Former cemetery in Szczecin, Poland

The Niemierzyn Cemetery (/pl/; Cmentarz Niemierzyński; Nemitzer Friedhof), known between 1945 and 1975 as the Town Square Cemetery (Cmentarz Majdański), was a cemetery in Szczecin, Poland, within the administrative neighbourhood of Niebuszewo-Bolinko. It was operated from 1868 to the 1950s, and was demolished between 1973 and 1975, being replaced with the Stefan Kownas Arboretum. It had an area of 15.5 ha, and was placed between Niemierzyńska, Żupańskiego, and Słowackiego Streets.

== History ==
The cemetery was founded on 12 October 1868, to serve the population of the nearby village of Niemierzyn (now a neighbourhood of Szczecin). Its location on a small hill attracted upper-class people of the nearby city who also begun using it. In 1872, there was buried a prominent writer Robert Eduard Prutz.

In 1900, the cemetery and the village were incorporated into the city of Szczecin, and soon after there was constructed a chappel, and in 1905, it was expanded to the northwest. It was surrounded by a brick wall with steel bars.

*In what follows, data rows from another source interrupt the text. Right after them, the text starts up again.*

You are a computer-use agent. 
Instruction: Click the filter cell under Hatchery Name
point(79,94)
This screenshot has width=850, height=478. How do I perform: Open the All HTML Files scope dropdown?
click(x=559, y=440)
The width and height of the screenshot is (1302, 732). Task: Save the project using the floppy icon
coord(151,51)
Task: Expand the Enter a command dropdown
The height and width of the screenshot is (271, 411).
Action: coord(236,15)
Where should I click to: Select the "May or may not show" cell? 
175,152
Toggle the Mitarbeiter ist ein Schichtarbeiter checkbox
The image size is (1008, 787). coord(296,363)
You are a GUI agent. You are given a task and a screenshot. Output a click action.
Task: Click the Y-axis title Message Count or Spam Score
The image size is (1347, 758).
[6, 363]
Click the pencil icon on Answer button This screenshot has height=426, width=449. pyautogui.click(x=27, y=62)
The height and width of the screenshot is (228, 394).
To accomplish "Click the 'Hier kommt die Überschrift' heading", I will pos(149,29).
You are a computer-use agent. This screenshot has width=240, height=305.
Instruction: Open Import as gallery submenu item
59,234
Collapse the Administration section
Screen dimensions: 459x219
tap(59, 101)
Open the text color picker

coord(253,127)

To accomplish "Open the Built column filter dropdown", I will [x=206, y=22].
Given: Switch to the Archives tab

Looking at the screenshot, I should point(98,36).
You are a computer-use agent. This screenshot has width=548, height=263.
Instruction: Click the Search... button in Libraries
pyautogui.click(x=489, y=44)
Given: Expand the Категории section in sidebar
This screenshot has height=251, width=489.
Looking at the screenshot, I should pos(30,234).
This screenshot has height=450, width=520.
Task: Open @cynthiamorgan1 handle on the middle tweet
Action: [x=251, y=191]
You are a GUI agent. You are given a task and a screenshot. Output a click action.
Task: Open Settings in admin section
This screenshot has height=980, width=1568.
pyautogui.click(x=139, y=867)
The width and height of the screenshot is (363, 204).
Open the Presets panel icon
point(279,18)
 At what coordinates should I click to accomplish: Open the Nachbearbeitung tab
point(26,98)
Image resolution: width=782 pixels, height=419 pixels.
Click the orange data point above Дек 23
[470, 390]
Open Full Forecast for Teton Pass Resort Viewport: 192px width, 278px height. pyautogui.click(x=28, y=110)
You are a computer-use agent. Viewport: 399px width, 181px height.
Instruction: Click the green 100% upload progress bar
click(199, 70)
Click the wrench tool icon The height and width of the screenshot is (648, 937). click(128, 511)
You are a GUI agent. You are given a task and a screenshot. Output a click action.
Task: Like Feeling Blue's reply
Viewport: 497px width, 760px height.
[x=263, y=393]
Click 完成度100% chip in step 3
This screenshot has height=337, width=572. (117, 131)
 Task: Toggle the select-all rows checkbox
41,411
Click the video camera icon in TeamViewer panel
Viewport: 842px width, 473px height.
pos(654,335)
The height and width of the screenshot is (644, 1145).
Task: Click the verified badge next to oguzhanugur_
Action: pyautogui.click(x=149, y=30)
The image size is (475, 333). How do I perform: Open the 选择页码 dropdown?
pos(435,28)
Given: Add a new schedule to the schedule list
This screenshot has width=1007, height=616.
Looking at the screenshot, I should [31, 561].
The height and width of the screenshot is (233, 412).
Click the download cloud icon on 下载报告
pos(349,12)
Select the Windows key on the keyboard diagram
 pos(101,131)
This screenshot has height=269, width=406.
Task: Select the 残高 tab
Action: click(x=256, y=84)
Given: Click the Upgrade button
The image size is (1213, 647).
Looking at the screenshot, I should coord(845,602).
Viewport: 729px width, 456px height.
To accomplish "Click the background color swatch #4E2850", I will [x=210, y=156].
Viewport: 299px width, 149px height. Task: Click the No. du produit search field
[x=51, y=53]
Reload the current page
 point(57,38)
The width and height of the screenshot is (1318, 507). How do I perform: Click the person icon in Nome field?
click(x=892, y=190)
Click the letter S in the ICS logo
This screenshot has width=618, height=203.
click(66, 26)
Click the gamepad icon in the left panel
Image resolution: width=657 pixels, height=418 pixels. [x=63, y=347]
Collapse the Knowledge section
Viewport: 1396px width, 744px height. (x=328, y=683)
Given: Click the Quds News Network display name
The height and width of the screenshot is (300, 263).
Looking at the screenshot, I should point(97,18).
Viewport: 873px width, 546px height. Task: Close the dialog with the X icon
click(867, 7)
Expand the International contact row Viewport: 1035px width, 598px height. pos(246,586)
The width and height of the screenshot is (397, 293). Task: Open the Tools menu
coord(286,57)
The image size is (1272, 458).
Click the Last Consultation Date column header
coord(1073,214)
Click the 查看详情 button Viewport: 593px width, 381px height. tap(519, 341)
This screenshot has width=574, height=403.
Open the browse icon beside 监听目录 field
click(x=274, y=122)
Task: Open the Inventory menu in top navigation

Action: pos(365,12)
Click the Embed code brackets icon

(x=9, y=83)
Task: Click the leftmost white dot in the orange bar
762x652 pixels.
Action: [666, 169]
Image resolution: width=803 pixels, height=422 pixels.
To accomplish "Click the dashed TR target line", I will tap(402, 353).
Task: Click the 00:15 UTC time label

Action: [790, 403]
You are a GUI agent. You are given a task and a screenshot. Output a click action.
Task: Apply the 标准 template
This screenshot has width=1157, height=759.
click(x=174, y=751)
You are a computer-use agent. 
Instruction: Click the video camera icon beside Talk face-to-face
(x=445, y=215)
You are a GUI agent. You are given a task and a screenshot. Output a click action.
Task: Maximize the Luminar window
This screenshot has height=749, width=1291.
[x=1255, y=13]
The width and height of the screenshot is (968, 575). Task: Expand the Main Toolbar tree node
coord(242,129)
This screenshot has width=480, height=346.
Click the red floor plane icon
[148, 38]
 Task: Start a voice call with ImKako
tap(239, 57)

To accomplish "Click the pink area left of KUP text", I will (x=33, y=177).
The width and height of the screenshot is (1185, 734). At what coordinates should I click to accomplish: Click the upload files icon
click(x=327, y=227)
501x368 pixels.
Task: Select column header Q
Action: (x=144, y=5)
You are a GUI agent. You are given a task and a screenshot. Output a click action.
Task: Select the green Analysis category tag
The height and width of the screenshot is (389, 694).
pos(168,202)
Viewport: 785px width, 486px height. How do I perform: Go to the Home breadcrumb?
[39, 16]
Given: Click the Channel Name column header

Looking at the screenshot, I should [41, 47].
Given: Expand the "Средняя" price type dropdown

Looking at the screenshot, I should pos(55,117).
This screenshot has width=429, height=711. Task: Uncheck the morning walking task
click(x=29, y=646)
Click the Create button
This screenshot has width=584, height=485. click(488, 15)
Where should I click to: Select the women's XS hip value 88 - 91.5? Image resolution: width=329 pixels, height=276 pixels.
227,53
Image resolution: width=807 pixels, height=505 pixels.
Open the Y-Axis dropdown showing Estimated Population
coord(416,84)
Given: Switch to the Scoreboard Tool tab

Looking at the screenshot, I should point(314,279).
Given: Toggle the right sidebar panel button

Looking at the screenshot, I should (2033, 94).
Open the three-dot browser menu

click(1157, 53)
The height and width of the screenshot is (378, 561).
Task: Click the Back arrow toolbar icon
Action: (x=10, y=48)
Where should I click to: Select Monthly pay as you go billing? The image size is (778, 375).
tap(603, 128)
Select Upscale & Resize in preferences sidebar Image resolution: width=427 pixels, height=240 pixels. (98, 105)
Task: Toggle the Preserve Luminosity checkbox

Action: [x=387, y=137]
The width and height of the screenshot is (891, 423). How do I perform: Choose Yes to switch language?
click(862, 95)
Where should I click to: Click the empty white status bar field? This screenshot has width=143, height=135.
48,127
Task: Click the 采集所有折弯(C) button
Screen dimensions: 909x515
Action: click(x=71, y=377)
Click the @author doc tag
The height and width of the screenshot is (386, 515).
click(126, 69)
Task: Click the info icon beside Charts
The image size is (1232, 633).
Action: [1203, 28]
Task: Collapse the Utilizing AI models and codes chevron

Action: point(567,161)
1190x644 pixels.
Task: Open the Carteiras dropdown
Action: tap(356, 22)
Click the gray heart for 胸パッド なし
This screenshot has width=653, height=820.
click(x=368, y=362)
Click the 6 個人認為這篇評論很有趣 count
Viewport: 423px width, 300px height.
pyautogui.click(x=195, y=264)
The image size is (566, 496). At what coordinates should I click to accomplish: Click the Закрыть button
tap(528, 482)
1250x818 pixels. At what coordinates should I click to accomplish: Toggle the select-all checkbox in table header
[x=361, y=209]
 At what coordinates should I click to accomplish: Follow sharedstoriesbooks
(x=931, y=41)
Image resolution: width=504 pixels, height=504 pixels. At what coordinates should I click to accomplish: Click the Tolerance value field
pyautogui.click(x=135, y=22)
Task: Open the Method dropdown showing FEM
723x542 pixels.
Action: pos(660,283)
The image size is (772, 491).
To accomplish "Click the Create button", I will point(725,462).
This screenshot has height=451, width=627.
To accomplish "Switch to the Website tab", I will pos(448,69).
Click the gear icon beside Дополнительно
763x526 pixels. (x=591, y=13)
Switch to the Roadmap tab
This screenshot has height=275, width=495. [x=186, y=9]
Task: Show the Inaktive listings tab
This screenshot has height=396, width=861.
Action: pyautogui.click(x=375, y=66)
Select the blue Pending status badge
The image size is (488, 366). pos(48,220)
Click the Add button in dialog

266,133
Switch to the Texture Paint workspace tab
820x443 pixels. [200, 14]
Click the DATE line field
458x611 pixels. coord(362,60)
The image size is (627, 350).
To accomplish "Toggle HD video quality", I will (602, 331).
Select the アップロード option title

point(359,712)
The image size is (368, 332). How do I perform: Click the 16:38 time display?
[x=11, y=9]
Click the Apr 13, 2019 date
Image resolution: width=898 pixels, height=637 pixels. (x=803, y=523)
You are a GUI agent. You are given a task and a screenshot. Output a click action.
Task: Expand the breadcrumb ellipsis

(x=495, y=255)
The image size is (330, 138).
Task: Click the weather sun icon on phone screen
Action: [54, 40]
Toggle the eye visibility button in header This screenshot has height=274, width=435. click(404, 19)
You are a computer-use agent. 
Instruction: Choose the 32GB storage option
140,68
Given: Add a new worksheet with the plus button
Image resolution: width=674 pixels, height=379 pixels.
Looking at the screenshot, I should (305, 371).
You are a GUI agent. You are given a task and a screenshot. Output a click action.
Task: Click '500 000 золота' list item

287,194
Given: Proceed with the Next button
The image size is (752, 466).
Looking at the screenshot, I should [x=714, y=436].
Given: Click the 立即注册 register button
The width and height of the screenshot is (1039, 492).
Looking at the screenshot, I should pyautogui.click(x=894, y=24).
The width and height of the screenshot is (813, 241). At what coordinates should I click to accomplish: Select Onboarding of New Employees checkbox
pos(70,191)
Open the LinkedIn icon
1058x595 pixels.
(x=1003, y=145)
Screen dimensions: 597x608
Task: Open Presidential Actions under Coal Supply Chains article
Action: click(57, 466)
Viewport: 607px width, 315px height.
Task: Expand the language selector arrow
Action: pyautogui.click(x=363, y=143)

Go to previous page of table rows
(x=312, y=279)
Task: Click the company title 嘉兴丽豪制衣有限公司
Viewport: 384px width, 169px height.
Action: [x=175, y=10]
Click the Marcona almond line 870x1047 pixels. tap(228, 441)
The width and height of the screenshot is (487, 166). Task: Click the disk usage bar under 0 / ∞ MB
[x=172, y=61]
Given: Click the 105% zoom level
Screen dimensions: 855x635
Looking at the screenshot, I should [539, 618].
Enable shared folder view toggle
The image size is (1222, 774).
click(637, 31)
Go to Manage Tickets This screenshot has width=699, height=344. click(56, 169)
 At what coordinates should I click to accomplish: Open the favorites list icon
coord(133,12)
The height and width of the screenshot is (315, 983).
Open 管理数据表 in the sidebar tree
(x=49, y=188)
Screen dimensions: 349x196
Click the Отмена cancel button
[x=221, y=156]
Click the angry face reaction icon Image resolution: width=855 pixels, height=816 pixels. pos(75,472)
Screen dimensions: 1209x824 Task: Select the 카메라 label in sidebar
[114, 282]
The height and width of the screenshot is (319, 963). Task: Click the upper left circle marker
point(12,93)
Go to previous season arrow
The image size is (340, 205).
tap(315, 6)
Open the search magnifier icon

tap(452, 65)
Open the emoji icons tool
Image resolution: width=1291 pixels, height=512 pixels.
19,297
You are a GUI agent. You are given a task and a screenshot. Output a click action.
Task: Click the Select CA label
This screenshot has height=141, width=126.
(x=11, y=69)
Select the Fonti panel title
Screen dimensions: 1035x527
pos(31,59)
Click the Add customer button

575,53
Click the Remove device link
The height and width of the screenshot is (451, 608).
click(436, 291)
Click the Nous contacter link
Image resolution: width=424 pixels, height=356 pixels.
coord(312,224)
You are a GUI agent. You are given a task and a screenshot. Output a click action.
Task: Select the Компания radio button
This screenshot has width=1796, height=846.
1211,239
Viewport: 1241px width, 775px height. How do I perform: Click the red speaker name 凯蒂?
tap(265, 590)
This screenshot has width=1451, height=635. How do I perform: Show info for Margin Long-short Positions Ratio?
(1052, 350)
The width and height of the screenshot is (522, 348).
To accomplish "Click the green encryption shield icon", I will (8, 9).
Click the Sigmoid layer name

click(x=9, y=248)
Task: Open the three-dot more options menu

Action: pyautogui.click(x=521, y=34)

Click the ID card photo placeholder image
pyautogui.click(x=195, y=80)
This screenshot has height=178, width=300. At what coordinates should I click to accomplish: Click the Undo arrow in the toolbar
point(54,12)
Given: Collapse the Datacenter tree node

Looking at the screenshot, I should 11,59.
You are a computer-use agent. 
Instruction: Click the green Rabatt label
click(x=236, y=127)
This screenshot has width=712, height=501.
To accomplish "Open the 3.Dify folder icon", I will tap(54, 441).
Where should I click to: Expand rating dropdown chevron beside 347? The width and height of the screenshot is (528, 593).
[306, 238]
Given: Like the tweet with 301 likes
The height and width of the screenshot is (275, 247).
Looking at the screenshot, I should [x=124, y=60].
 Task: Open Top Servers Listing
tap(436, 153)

During the Second World War the cemetery was used as a burial ground for victims of the allied bombing air raids. There was also constructed an underground bunker.

Following the expulsion of the German population after the war, the necropolis begun being used by the arriving Polish population. It was renamed to the Town Square Cemetery (Cmentarz Majdański). It was closed down in the 1950s. Between 1973 and 1975, the area was redeveloped into an arboretum garden, with all gravestones being removed and the chapel and most of the walls being deconstructed. In 1978, it was named the Stefan Kownas Arboretum.